%%

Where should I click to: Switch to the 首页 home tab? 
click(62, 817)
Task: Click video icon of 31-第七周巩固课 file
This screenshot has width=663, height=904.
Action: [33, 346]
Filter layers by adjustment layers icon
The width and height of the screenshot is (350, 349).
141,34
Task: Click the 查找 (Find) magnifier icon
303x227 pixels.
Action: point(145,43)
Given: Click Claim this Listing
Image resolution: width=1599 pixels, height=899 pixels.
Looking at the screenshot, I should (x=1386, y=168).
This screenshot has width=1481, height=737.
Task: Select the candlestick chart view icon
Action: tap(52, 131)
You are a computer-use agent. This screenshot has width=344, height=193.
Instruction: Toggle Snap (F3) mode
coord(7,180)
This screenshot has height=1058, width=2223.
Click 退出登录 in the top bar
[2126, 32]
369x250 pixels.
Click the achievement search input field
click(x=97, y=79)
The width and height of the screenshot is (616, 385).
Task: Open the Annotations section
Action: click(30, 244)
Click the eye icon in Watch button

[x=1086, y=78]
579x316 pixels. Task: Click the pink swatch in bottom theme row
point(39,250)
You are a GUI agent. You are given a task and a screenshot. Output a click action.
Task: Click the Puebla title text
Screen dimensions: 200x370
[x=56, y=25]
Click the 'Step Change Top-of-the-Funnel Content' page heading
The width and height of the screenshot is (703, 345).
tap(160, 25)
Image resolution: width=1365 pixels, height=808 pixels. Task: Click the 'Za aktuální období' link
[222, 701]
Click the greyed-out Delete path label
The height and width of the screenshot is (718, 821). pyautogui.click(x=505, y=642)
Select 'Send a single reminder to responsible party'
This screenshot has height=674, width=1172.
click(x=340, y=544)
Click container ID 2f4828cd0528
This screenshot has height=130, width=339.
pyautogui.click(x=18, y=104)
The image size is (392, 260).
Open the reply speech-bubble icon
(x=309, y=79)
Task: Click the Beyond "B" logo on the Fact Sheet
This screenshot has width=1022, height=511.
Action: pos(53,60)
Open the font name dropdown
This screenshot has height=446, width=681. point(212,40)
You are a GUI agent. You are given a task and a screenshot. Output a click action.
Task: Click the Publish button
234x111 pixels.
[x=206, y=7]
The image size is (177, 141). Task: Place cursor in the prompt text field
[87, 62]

%%

◆ **Sobre a tarefa**: Atualize todas as linhas acima, trocando "Publish" por "Submit" e mantendo o restante sem alteração.

◆ **Resposta à tarefa**:
Where should I click to: Switch to the 首页 home tab? 
click(62, 817)
Task: Click video icon of 31-第七周巩固课 file
This screenshot has width=663, height=904.
Action: [33, 346]
Filter layers by adjustment layers icon
The width and height of the screenshot is (350, 349).
141,34
Task: Click the 查找 (Find) magnifier icon
303x227 pixels.
Action: point(145,43)
Given: Click Claim this Listing
Image resolution: width=1599 pixels, height=899 pixels.
Looking at the screenshot, I should (x=1386, y=168).
This screenshot has width=1481, height=737.
Task: Select the candlestick chart view icon
Action: tap(52, 131)
You are a computer-use agent. This screenshot has width=344, height=193.
Instruction: Toggle Snap (F3) mode
coord(7,180)
This screenshot has height=1058, width=2223.
Click 退出登录 in the top bar
[2126, 32]
369x250 pixels.
Click the achievement search input field
click(x=97, y=79)
The width and height of the screenshot is (616, 385).
Task: Open the Annotations section
Action: click(30, 244)
Click the eye icon in Watch button

[x=1086, y=78]
579x316 pixels. Task: Click the pink swatch in bottom theme row
point(39,250)
You are a GUI agent. You are given a task and a screenshot. Output a click action.
Task: Click the Puebla title text
Screen dimensions: 200x370
[x=56, y=25]
Click the 'Step Change Top-of-the-Funnel Content' page heading
The width and height of the screenshot is (703, 345).
tap(160, 25)
Image resolution: width=1365 pixels, height=808 pixels. Task: Click the 'Za aktuální období' link
[222, 701]
Click the greyed-out Delete path label
The height and width of the screenshot is (718, 821). pyautogui.click(x=505, y=642)
Select 'Send a single reminder to responsible party'
This screenshot has height=674, width=1172.
click(x=340, y=544)
Click container ID 2f4828cd0528
This screenshot has height=130, width=339.
pyautogui.click(x=18, y=104)
The image size is (392, 260).
Open the reply speech-bubble icon
(x=309, y=79)
Task: Click the Beyond "B" logo on the Fact Sheet
This screenshot has width=1022, height=511.
Action: pos(53,60)
Open the font name dropdown
This screenshot has height=446, width=681. point(212,40)
You are a GUI agent. You are given a task and a screenshot. Output a click action.
Task: Click the Submit button
234x111 pixels.
[x=206, y=7]
The image size is (177, 141). Task: Place cursor in the prompt text field
[87, 62]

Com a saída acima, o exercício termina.